Comparison of photo-matching algorithms commonly used for photographic capture-recapture studies

Authors:

Maximilian Matthé

Marco Sannolo

Kristopher Winiarski

Annemarieke van der Sluijs

Daniel Goedbloed

Sebastian Steinfartz

Ulrich Stachow

Publication Type:
Journal Article
Year of Publication:
2017
Secondary Title:
Ecology and Evolution
DOI:
10.1002/ece3.2017
Pages:
5861-5872
Volume:
7
Year:
2017
Date:
July-10-2017
URL:
https://onlinelibrary.wiley.com/doi/abs/10.1002/ece3.2017

Abstract

Photographic capture–recapture is a valuable tool for obtaining demographic information on wildlife populations due to its noninvasive nature and cost-effectiveness.
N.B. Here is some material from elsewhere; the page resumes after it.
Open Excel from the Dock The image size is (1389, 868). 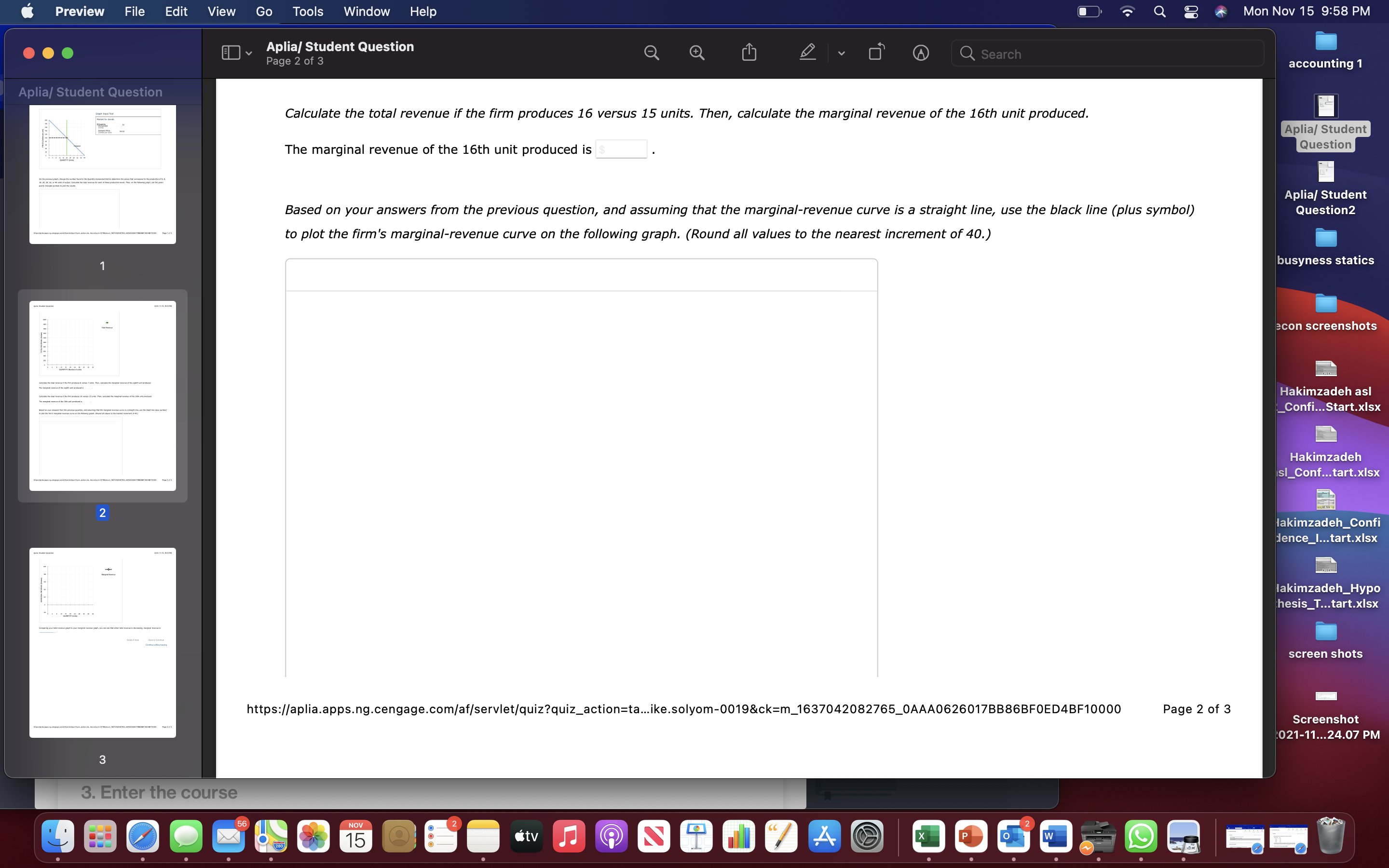pyautogui.click(x=928, y=837)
Recently, several computer-aided photo-matching algorithms have been developed to more efficiently match images of unique individuals in databases with thousands of images. However, the identification accuracy of these algorithms can severely bias estimates of vital rates and population size. Therefore, it is important to understand the performance and limitations of state-of-the-art photo-matching algorithms prior to implementation in capture–recapture studies involving possibly thousands of images. Here, we compared the performance of four photo-matching algorithms; Wild-ID, I3S Pattern+, APHIS, and AmphIdent using multiple amphibian databases of varying image quality. We measured the performance of each algorithm and evaluated the performance in relation to database size and the number of matching images in the database. We found that algorithm performance differed greatly by algorithm and image database, with recognition rates ranging from 100% to 22.6% when limiting the review to the 10 highest ranking images. We found that recognition rate degraded marginally with increased database size and could be improved considerably with a higher number of matching images in the database. In our study, the pixel-based algorithm of AmphIdent exhibited superior recognition rates compared to the other approaches. We recommend carefully evaluating algorithm performance prior to using it to match a complete database. By choosing a suitable matching algorithm, databases of sizes that are unfeasible to match "by eye" can be easily translated to accurate individual capture histories necessary for robust demographic estimates.